**Work to be completed**:
Copy out the material in full. Leave every line as it is.

━━━━━━

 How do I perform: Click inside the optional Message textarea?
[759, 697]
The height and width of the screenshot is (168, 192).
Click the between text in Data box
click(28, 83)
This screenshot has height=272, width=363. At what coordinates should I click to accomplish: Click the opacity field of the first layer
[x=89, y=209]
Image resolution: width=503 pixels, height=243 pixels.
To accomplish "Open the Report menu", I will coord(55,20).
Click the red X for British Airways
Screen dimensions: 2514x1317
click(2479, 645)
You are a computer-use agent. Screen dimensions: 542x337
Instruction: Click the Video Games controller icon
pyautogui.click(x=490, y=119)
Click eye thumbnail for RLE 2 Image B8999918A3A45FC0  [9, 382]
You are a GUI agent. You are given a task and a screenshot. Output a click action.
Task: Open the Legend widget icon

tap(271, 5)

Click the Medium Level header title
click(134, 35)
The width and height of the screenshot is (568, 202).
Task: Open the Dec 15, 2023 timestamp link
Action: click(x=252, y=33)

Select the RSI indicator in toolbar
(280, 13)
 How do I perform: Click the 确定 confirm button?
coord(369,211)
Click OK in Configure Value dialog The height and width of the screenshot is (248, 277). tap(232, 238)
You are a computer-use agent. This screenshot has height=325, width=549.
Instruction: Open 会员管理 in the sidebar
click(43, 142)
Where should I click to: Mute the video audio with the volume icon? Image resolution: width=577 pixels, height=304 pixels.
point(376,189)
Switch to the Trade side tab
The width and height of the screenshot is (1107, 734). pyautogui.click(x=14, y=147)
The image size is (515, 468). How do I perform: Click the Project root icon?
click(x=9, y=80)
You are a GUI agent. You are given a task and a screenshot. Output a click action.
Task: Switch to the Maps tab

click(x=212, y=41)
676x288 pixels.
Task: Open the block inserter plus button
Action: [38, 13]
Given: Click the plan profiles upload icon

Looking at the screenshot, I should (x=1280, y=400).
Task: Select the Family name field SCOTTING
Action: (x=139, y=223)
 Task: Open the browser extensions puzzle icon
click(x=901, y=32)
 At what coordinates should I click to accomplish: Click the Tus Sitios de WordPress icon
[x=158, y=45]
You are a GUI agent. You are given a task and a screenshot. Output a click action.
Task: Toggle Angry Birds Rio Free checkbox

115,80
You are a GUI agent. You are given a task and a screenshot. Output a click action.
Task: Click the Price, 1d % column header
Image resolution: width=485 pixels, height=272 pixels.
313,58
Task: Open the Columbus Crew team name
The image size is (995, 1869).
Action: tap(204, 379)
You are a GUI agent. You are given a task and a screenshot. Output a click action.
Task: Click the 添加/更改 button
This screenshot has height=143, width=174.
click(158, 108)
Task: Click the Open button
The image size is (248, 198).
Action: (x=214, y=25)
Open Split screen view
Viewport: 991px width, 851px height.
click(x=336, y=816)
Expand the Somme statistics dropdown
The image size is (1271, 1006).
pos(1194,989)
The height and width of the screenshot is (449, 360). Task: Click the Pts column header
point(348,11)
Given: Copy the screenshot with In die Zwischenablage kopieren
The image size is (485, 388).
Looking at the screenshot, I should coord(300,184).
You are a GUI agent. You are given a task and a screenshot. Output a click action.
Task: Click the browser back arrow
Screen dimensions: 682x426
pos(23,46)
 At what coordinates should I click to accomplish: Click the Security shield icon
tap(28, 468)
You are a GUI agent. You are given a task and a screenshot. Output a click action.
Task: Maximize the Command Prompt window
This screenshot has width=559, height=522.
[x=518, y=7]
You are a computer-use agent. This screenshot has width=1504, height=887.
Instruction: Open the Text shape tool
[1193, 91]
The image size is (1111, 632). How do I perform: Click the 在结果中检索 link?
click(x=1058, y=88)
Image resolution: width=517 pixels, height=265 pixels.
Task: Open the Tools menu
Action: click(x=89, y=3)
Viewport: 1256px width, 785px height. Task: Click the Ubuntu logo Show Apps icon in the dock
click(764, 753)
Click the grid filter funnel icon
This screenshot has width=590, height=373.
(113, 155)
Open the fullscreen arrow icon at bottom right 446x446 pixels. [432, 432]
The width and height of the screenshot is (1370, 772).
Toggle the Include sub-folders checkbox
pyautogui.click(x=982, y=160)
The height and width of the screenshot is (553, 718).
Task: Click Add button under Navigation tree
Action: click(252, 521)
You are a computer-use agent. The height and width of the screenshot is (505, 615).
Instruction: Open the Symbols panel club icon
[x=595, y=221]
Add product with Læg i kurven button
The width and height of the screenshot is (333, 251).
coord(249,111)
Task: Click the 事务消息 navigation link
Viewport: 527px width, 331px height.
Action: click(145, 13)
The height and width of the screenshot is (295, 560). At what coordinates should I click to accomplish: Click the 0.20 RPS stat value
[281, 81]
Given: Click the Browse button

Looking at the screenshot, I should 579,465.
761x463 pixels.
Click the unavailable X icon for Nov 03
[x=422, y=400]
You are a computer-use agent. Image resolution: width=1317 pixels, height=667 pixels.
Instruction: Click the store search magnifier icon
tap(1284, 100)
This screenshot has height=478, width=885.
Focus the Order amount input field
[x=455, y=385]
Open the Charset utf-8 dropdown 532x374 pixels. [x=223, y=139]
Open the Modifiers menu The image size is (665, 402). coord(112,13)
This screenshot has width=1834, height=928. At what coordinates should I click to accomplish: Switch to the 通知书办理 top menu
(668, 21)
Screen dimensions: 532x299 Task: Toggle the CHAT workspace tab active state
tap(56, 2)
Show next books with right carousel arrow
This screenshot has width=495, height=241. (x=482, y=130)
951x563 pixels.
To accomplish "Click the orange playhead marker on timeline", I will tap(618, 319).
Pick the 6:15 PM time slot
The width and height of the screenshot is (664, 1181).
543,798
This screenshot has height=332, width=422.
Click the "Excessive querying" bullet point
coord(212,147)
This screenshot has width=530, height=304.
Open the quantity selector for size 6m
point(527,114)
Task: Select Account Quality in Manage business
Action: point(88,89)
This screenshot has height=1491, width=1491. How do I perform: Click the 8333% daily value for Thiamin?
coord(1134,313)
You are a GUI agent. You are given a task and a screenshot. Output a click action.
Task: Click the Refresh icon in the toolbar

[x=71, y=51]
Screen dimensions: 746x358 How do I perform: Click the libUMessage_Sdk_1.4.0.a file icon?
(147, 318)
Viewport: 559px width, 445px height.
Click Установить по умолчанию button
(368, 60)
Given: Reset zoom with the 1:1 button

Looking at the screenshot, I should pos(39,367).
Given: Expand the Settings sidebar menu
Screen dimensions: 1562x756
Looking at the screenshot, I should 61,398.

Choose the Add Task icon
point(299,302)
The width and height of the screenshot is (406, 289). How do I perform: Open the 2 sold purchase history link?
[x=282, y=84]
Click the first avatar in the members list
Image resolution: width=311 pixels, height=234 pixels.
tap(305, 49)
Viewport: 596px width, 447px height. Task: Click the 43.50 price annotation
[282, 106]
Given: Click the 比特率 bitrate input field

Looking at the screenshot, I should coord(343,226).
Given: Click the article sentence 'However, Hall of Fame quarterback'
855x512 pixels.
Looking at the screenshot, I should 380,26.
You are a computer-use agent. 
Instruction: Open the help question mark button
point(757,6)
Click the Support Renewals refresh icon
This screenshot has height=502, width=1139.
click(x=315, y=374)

━━━━━━

**Solution for this problem**:
 How do I perform: Click inside the optional Message textarea?
[759, 697]
The height and width of the screenshot is (168, 192).
Click the between text in Data box
click(28, 83)
This screenshot has height=272, width=363. At what coordinates should I click to accomplish: Click the opacity field of the first layer
[x=89, y=209]
Image resolution: width=503 pixels, height=243 pixels.
To accomplish "Open the Report menu", I will coord(55,20).
Click the red X for British Airways
Screen dimensions: 2514x1317
click(2479, 645)
You are a computer-use agent. Screen dimensions: 542x337
Instruction: Click the Video Games controller icon
pyautogui.click(x=490, y=119)
Click eye thumbnail for RLE 2 Image B8999918A3A45FC0  [9, 382]
You are a GUI agent. You are given a task and a screenshot. Output a click action.
Task: Open the Legend widget icon

tap(271, 5)

Click the Medium Level header title
click(134, 35)
The width and height of the screenshot is (568, 202).
Task: Open the Dec 15, 2023 timestamp link
Action: click(x=252, y=33)

Select the RSI indicator in toolbar
(280, 13)
 How do I perform: Click the 确定 confirm button?
coord(369,211)
Click OK in Configure Value dialog The height and width of the screenshot is (248, 277). tap(232, 238)
You are a computer-use agent. This screenshot has height=325, width=549.
Instruction: Open 会员管理 in the sidebar
click(43, 142)
Where should I click to: Mute the video audio with the volume icon? Image resolution: width=577 pixels, height=304 pixels.
point(376,189)
Switch to the Trade side tab
The width and height of the screenshot is (1107, 734). pyautogui.click(x=14, y=147)
The image size is (515, 468). How do I perform: Click the Project root icon?
click(x=9, y=80)
You are a GUI agent. You are given a task and a screenshot. Output a click action.
Task: Switch to the Maps tab

click(x=212, y=41)
676x288 pixels.
Task: Open the block inserter plus button
Action: [38, 13]
Given: Click the plan profiles upload icon

Looking at the screenshot, I should (x=1280, y=400).
Task: Select the Family name field SCOTTING
Action: (x=139, y=223)
 Task: Open the browser extensions puzzle icon
click(x=901, y=32)
 At what coordinates should I click to accomplish: Click the Tus Sitios de WordPress icon
[x=158, y=45]
You are a GUI agent. You are given a task and a screenshot. Output a click action.
Task: Toggle Angry Birds Rio Free checkbox

115,80
You are a GUI agent. You are given a task and a screenshot. Output a click action.
Task: Click the Price, 1d % column header
Image resolution: width=485 pixels, height=272 pixels.
313,58
Task: Open the Columbus Crew team name
The image size is (995, 1869).
Action: tap(204, 379)
You are a GUI agent. You are given a task and a screenshot. Output a click action.
Task: Click the 添加/更改 button
This screenshot has height=143, width=174.
click(158, 108)
Task: Click the Open button
The image size is (248, 198).
Action: (x=214, y=25)
Open Split screen view
Viewport: 991px width, 851px height.
click(x=336, y=816)
Expand the Somme statistics dropdown
The image size is (1271, 1006).
pos(1194,989)
The height and width of the screenshot is (449, 360). Task: Click the Pts column header
point(348,11)
Given: Copy the screenshot with In die Zwischenablage kopieren
The image size is (485, 388).
Looking at the screenshot, I should coord(300,184).
You are a GUI agent. You are given a task and a screenshot. Output a click action.
Task: Click the browser back arrow
Screen dimensions: 682x426
pos(23,46)
 At what coordinates should I click to accomplish: Click the Security shield icon
tap(28, 468)
You are a GUI agent. You are given a task and a screenshot. Output a click action.
Task: Maximize the Command Prompt window
This screenshot has width=559, height=522.
[x=518, y=7]
You are a computer-use agent. This screenshot has width=1504, height=887.
Instruction: Open the Text shape tool
[1193, 91]
The image size is (1111, 632). How do I perform: Click the 在结果中检索 link?
click(x=1058, y=88)
Image resolution: width=517 pixels, height=265 pixels.
Task: Open the Tools menu
Action: click(x=89, y=3)
Viewport: 1256px width, 785px height. Task: Click the Ubuntu logo Show Apps icon in the dock
click(764, 753)
Click the grid filter funnel icon
This screenshot has width=590, height=373.
(113, 155)
Open the fullscreen arrow icon at bottom right 446x446 pixels. [432, 432]
The width and height of the screenshot is (1370, 772).
Toggle the Include sub-folders checkbox
pyautogui.click(x=982, y=160)
The height and width of the screenshot is (553, 718).
Task: Click Add button under Navigation tree
Action: click(252, 521)
You are a computer-use agent. The height and width of the screenshot is (505, 615).
Instruction: Open the Symbols panel club icon
[x=595, y=221]
Add product with Læg i kurven button
The width and height of the screenshot is (333, 251).
coord(249,111)
Task: Click the 事务消息 navigation link
Viewport: 527px width, 331px height.
Action: click(145, 13)
The height and width of the screenshot is (295, 560). At what coordinates should I click to accomplish: Click the 0.20 RPS stat value
[281, 81]
Given: Click the Browse button

Looking at the screenshot, I should 579,465.
761x463 pixels.
Click the unavailable X icon for Nov 03
[x=422, y=400]
You are a computer-use agent. Image resolution: width=1317 pixels, height=667 pixels.
Instruction: Click the store search magnifier icon
tap(1284, 100)
This screenshot has height=478, width=885.
Focus the Order amount input field
[x=455, y=385]
Open the Charset utf-8 dropdown 532x374 pixels. [x=223, y=139]
Open the Modifiers menu The image size is (665, 402). coord(112,13)
This screenshot has width=1834, height=928. At what coordinates should I click to accomplish: Switch to the 通知书办理 top menu
(668, 21)
Screen dimensions: 532x299 Task: Toggle the CHAT workspace tab active state
tap(56, 2)
Show next books with right carousel arrow
This screenshot has width=495, height=241. (x=482, y=130)
951x563 pixels.
To accomplish "Click the orange playhead marker on timeline", I will tap(618, 319).
Pick the 6:15 PM time slot
The width and height of the screenshot is (664, 1181).
543,798
This screenshot has height=332, width=422.
Click the "Excessive querying" bullet point
coord(212,147)
This screenshot has width=530, height=304.
Open the quantity selector for size 6m
point(527,114)
Task: Select Account Quality in Manage business
Action: point(88,89)
This screenshot has height=1491, width=1491. How do I perform: Click the 8333% daily value for Thiamin?
coord(1134,313)
You are a GUI agent. You are given a task and a screenshot. Output a click action.
Task: Click the Refresh icon in the toolbar

[x=71, y=51]
Screen dimensions: 746x358 How do I perform: Click the libUMessage_Sdk_1.4.0.a file icon?
(147, 318)
Viewport: 559px width, 445px height.
Click Установить по умолчанию button
(368, 60)
Given: Reset zoom with the 1:1 button

Looking at the screenshot, I should pos(39,367).
Given: Expand the Settings sidebar menu
Screen dimensions: 1562x756
Looking at the screenshot, I should 61,398.

Choose the Add Task icon
point(299,302)
The width and height of the screenshot is (406, 289). How do I perform: Open the 2 sold purchase history link?
[x=282, y=84]
Click the first avatar in the members list
Image resolution: width=311 pixels, height=234 pixels.
tap(305, 49)
Viewport: 596px width, 447px height. Task: Click the 43.50 price annotation
[282, 106]
Given: Click the 比特率 bitrate input field

Looking at the screenshot, I should coord(343,226).
Given: Click the article sentence 'However, Hall of Fame quarterback'
855x512 pixels.
Looking at the screenshot, I should 380,26.
You are a computer-use agent. 
Instruction: Open the help question mark button
point(757,6)
Click the Support Renewals refresh icon
This screenshot has height=502, width=1139.
click(x=315, y=374)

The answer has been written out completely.